Les indices soumis à validation, a-t-il expliqué, traduisent une ambition de mieux comprendre les réalités territoriales afin d’accompagner, en conséquence, les dynamiques locales.
Selon Balla Moussa Fofana, l’indice composite de la dynamique territoriale vise notamment à analyser les trajectoires de croissance, les facteurs de blocage et les processus de transformation à l’œuvre dans les territoires.
En complément, l’indice composite de viabilité territoriale permet d’évaluer la capacité des collectivités à fonctionner durablement, à assurer leurs missions et à répondre aux attentes des populations.
Les deux outils offrent “une lecture intégrée, cohérente et stratégique” du territoire national, tout en reposant sur une exigence de robustesse technique et scientifique.

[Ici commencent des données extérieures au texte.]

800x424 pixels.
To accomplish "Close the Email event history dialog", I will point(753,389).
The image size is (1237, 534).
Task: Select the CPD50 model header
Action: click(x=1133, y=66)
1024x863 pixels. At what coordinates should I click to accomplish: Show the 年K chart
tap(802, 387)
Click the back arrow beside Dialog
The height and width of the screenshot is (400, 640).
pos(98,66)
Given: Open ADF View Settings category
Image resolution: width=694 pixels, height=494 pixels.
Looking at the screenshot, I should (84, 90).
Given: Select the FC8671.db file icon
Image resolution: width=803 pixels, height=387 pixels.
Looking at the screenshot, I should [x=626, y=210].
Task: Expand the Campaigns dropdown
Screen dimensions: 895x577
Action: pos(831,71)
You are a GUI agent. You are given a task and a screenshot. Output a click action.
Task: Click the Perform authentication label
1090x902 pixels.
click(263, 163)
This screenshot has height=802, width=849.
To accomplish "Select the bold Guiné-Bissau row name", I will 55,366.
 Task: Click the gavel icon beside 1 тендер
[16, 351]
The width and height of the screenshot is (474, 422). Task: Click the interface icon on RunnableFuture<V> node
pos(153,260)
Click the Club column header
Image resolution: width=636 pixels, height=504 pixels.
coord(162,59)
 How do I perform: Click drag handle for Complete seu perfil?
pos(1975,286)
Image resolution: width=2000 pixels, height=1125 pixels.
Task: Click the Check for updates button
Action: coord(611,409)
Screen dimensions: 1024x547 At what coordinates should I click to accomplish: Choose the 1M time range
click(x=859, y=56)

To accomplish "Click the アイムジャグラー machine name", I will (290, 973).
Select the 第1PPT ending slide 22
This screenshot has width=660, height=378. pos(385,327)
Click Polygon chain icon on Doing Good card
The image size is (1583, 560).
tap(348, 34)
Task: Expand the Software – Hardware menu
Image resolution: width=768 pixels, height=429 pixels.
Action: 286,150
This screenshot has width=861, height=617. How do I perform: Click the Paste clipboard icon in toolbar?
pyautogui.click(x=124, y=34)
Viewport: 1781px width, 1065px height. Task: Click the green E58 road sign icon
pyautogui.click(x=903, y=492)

Il a ainsi invité les experts à interroger les choix méthodologiques, à apprécier la pertinence des indicateurs retenus et à proposer des améliorations, soulignant que ce travail critique est indispensable pour garantir la qualité, la crédibilité et l’acceptabilité des instruments élaborés.
Balla Moussa Fofana a rappelé que cet atelier ouvre la voie à une phase d’opérationnalisation visant à intégrer ces outils dans les processus de planification et de décision.
Le principal enjeu, a-t-il dit, est de faire en sorte que ces indices deviennent des instruments concrets, utilisés au quotidien par les acteurs publics, et non de simples outils théoriques.
Dans cette perspective, il a identifié plusieurs défis, notamment l’appropriation des outils par les acteurs territoriaux, la disponibilité et la fiabilité des données, ainsi que la mise en place d’une gouvernance fondée sur une coordination renforcée et un partage transparent des résultats.
Le ministre a également souligné que cette démarche s’inscrit dans une orientation stratégique de l’État visant à inscrire durablement l’action publique dans la science, la donnée et l’évaluation.
“Il ne s’agit pas simplement d’introduire de nouveaux outils, mais de transformer notre manière de faire”, a-t-il indiqué, plaidant pour une transition d’une logique intuitive à une approche analytique, d’une action réactive à une action anticipative.
Il expliqué que ces indices contribueront à orienter les investissements publics, à renforcer la cohérence des politiques territoriales, à améliorer l’efficacité de la décentralisation et à promouvoir un meilleur équilibre entre les territoires.
Il a plaidé pour la construction d’un système territorial “plus équilibré, plus viable et plus inclusif”, dans lequel chaque territoire pourra valoriser son potentiel et améliorer les conditions de vie des populations.
Balla Moussa Fofana a exprimé le souhait que les recommandations issues de cet atelier soient pleinement prises en compte et que les indices deviennent, à court terme, des références dans le débat public territorial.